See also: FCA announces three sustainable fund labels in greenwashing crackdown

“As part of the criteria we’re proposing for labels, we’re saying that products must have a sustainability objective, firms must have an investment strategy to support that objective and the firm needs to report on KPIs that measure performance against the objective going forward, as well as on their stewardship approaches where relevant.

“But we’re also saying they need to have the appropriate resources and governance to ensure they can deliver on the sustainability objective… they’ll need to demonstrate they have the organisational arrangements to actually be able to deliver on what they claim they will be doing.”

Costs

The cost to the industry of implementing the regime should not be onerous, Sadan said.

“We’re not forcing people to do certain things.

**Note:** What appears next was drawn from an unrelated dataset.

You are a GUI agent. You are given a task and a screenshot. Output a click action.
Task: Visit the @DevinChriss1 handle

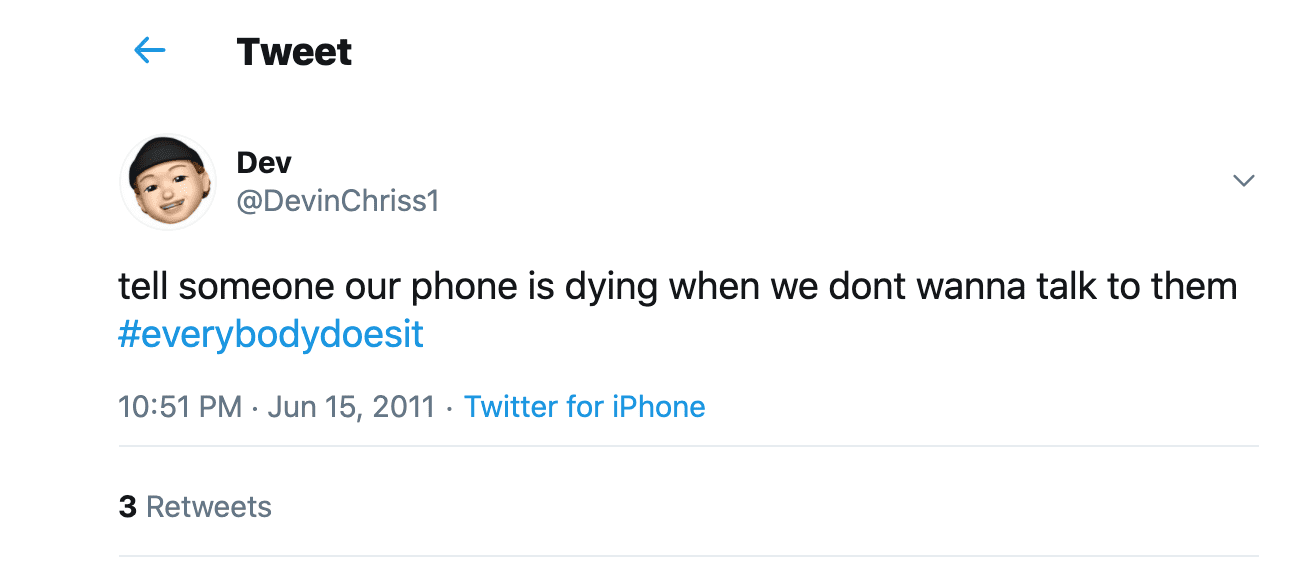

We’re also going to try to use our convening powers and engage with industry as much as we can in the next year… which will help.”

The director of ESG said the FCA is also trying to build on international standards such as the International Sustainability Standards Board, the Taskforce for Climate-related Financial Disclosure and Sustainable Finance Disclosure Regulation where possible and the regime should ultimately help asset managers achieve their sustainability goals. However, some effort would be required on firms’ part.

“We’ll be trying as hard as we can to make this as painless as possible. But like anything in life, if you think it’s worth doing then some people are going to have to put some effort in here – if they want to sell these things on a material scale and think they’re doing things then we think it’s worth that commitment,” he said.

One longer-term outcome of the labelling and disclosure rules, Sadan noted, could be lower costs of sustainable products, though this is not something the regulator is targeting: “I just think this will help standardise the industry… The thing that I think this will do for consumer behaviour is, when they understand products better, they’ve said that they’re more likely to get involved in them and invest in them. And the more that happens, that brings economies of scale. I can’t promise that, but I would think that’s true.”